闘病の不安 包み隠さず

新潟「53歳記者のがん日記」

 橋本佳周・論説編集委員がドラムを担当するロックバンド「The52's」の公演が昨年11月、新潟日報メディアシップで開かれた。高校の同級生らと35年ぶりに結成した。来場者の多くは、橋本氏がステージ4のすい臓がんと闘う日々をつづった連載の読者。がん闘病の経験者の姿もあったという。

 朝刊で昨年2月、連載を始めた。「ステージ4を生きる」との副題で職場復帰までの日々をつづった。記事を読んだ昔の仲間からのメールを契機にバンドを再結成した。続編として、おとなプラスで初公演までの道のりを紹介。9月から再び朝刊で、闘病の支えとなった逸話などを伝えている。今年6月5日付で通算43回を数えた。

 闘病生活が始まったのは2018年7月。
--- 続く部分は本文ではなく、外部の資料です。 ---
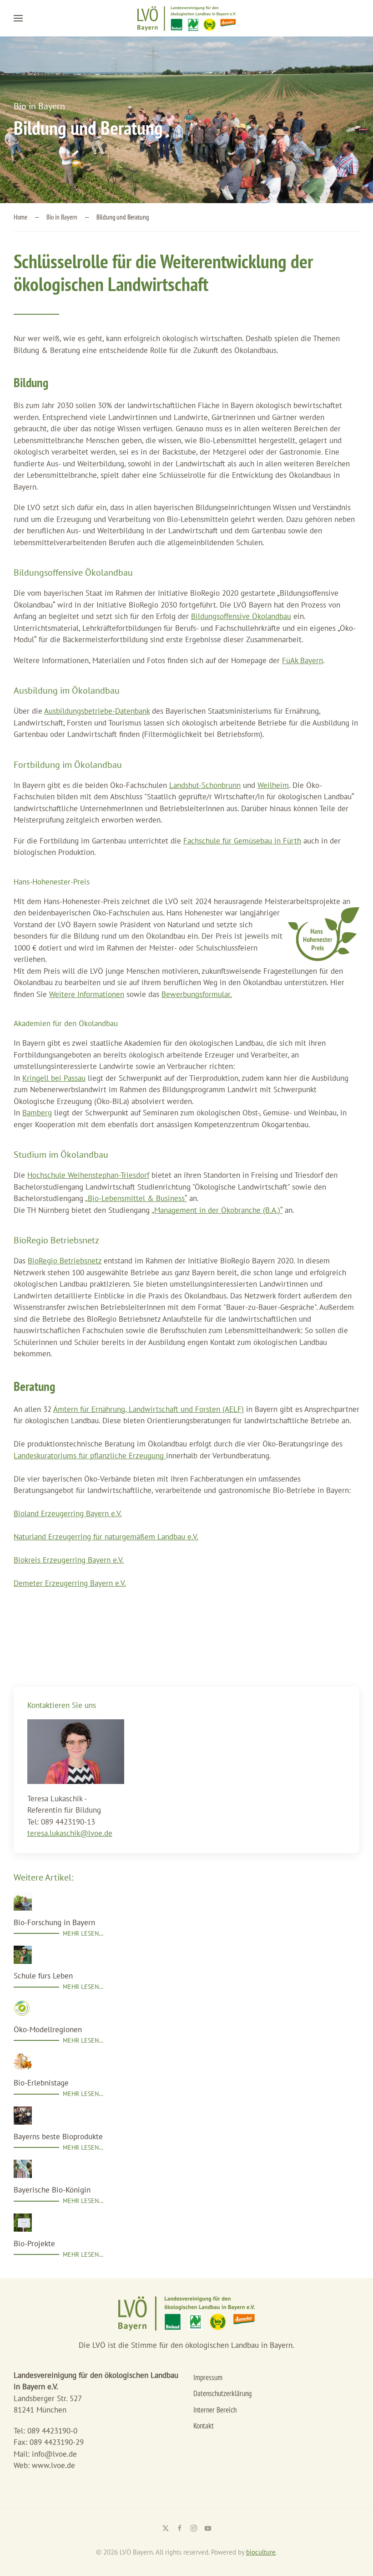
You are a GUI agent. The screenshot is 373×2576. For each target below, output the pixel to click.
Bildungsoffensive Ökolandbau (241, 616)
腹痛と倦怠感のため訪れた病院ですい臓がんの診断を受けた。化学療法の効果がなければあと数か月の命、と告げられる。入院を経て約2か月半後に職場復帰し、働きながら治療を続ける道を選んだ。

 当初は執筆をためらったという。客観的に伝えられるのか、という不安。恥ずかしさもあった。「家族の悲しむ顔を思い出すこともつらかった」と振り返る。それでも「等身大で書かなければ、伝わらない」と覚悟を決めた。
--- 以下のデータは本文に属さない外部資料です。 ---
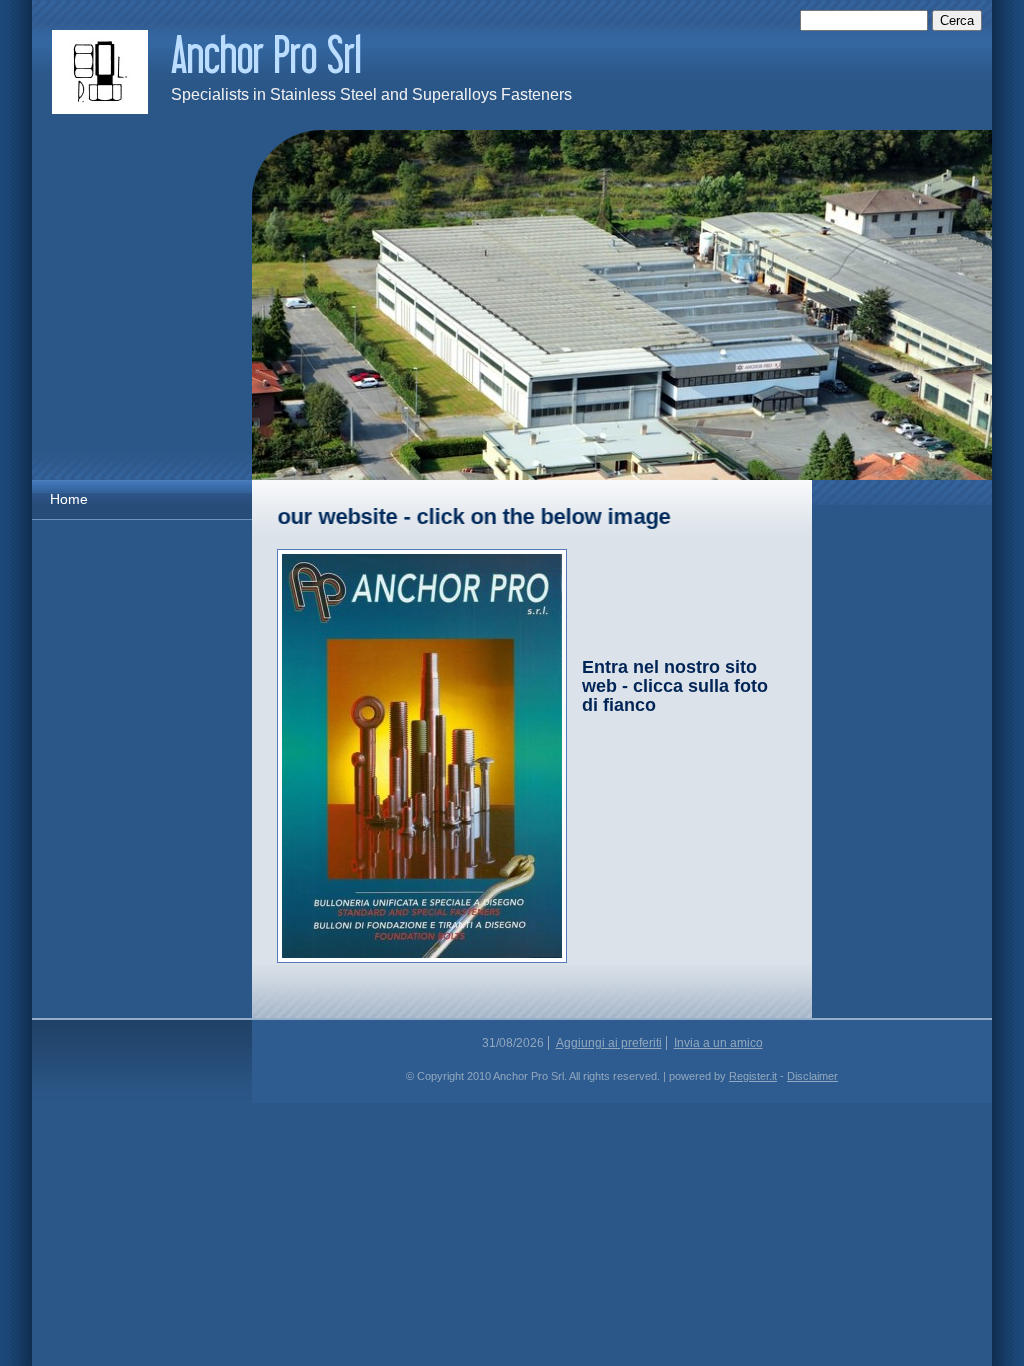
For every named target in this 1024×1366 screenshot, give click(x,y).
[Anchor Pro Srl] (100, 72)
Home (69, 499)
 今年2月14日付では「検査結果の値一つに心を乱される」と不安をさらけ出した。闘病の苦しみは「本人にしか理解できない」と橋本氏。連載には、同じ病を抱える人の気持ちを代弁したい、との願いを込める。

 がん患者やその家族らから寄せられた反響は100通以上。医療従事者の声も届く。彼らは「『がん患者が内心、どんな思いで過ごしているのか』に関心を持っている」(橋本氏)という。